------ Source document ------

Ignorance of New DK Regime Led to Mayaguez Fiasco
“Bucktail is tally-ho, the target is the hooches….”
“Let’s try two pods on the first pass… Bucktail, you’re cleared hot.”
“Bucktail’s in hot.”
The four F-4D Phantom fighter jets that made up Bucktail fired eight rockets tipped with white phosphorous that burn through anything in their path. They were headed toward the heart of the Khmer Rouge encampment on Koh Tang.
As the rockets disappeared into the trees, Ric Hunter, leader of Bucktail, thought of an eagle’s talons reaching out as a raptor dives toward ground.
“That’s it, my friends, that’s it.”
Bucktail had hit its target.
Meanwhile on the island, 21-year-old Khmer Rouge platoon commander Mao Ran was ordering his men to shoot the helicopters that kept dropping off more US Marines, while he tried to dodge bullets and explosions.
“My men shot down two helicopters,” he recalled recently. “One blew up in the air and dropped to the sea. Another one we shot in the sky, but the bullet hit only the rear part of the helicopter and it dropped near the shore of the island.”
This was the scene on Koh Tang 25 years ago, when US Marines landed on the island to rescue the 39-member crew of a merchant marine ship called the Mayaguez, seized by Khmer Rouge forces on May 12, 1975.
Coming less than two weeks after the Americans’ humiliating evacuation from Saigon, then-President Gerald Ford was determined to ensure that the US not seem a helpless giant. But in the end, many argue, that’s how America appeared.
The 18 Americans who were missing after the rescue attempt were listed as the last casualties in America’s war with Indochinese communists. The Cambodians who died in the fighting and from US bombings of Sihanoukville—perhaps scores—were added to the long list of those who would lose their lives in the country’s 30 years of war.
Today, Koh Tang is nearly deserted. The only residents are a handful of soldiers stationed on the island, located 56 km southwest of Sihanoukville. The yearly visits from a US MIA team, searching for the remains of the 18 missing Marines, are the rare occasions when the island has visitors. Otherwise, the jungles that fill the 7 km-long island, and the pristine waters surrounding it, mostly go untouched.
But for 14 hours starting May 15, 1975, the island was filled with American and Khmer Rouge soldiers, fighting ferociously in what was officially described as Ford’s “toughest” problem. The sounds of exploding bombs and firing guns were deafening.

------ Records supplied ------

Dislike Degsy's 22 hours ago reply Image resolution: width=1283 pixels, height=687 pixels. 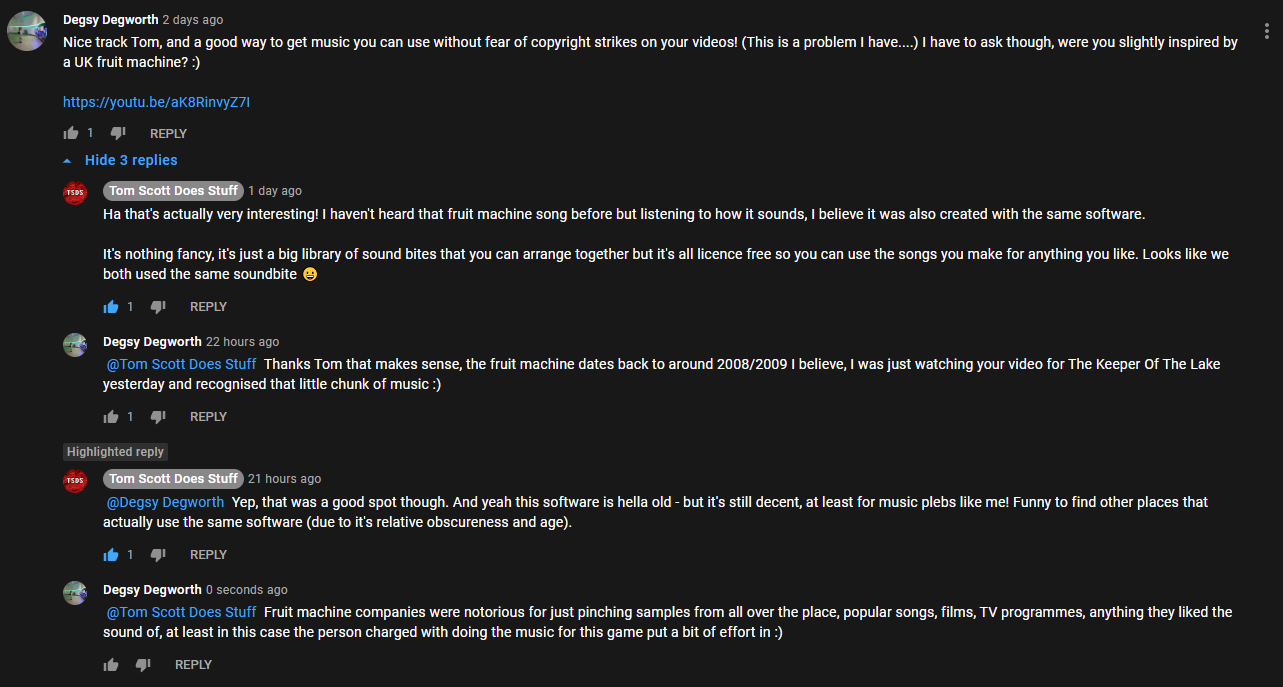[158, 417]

------
------ Records supplied ------

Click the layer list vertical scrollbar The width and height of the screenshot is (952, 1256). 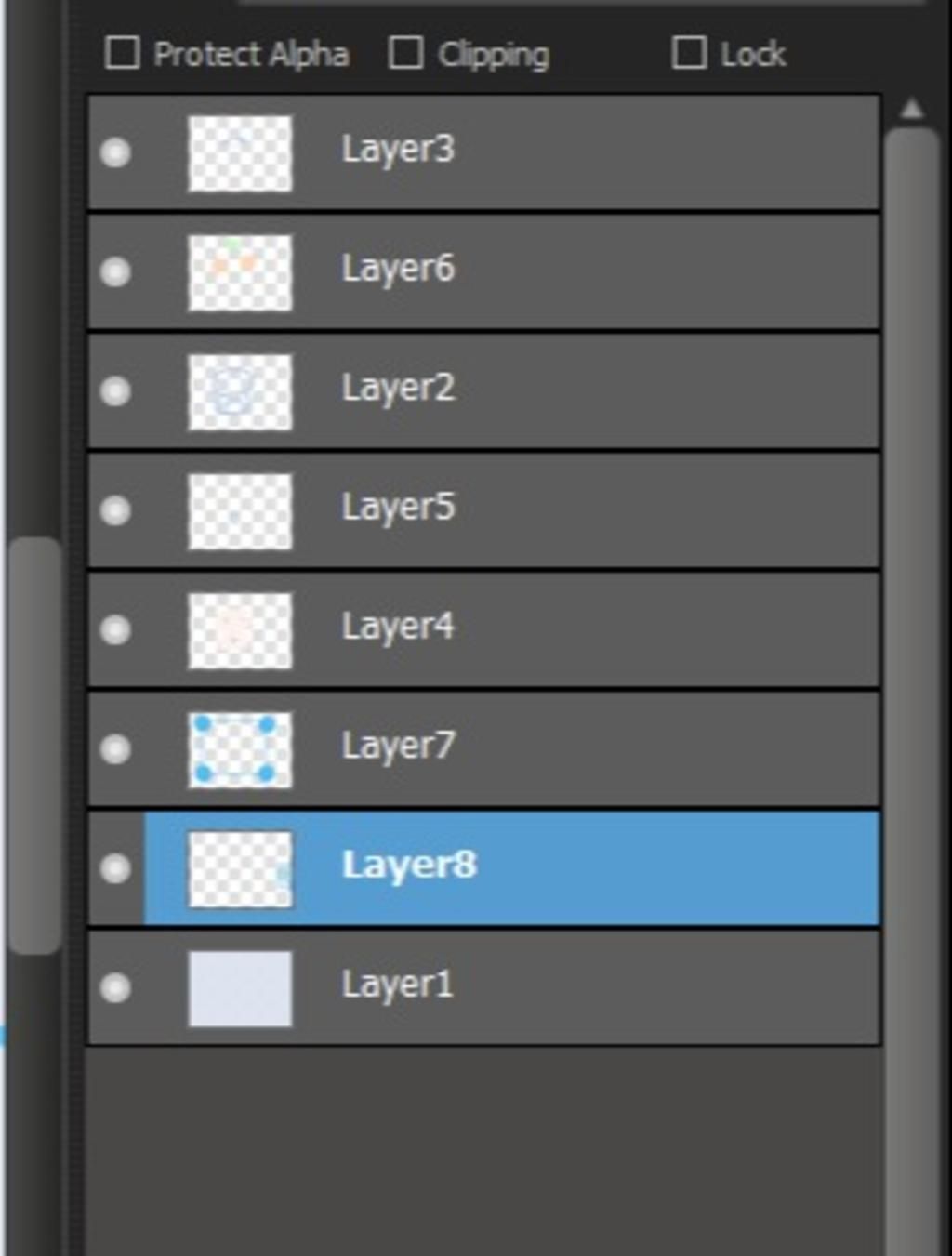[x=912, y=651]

------

Prompt
Rewrite the Mayaguez article from "The 18 Americans" to "mostly go untouched.", changing "MIA team" to "recovery team".

Result of the task
The 18 Americans who were missing after the rescue attempt were listed as the last casualties in America’s war with Indochinese communists. The Cambodians who died in the fighting and from US bombings of Sihanoukville—perhaps scores—were added to the long list of those who would lose their lives in the country’s 30 years of war.
Today, Koh Tang is nearly deserted. The only residents are a handful of soldiers stationed on the island, located 56 km southwest of Sihanoukville. The yearly visits from a US recovery team, searching for the remains of the 18 missing Marines, are the rare occasions when the island has visitors. Otherwise, the jungles that fill the 7 km-long island, and the pristine waters surrounding it, mostly go untouched.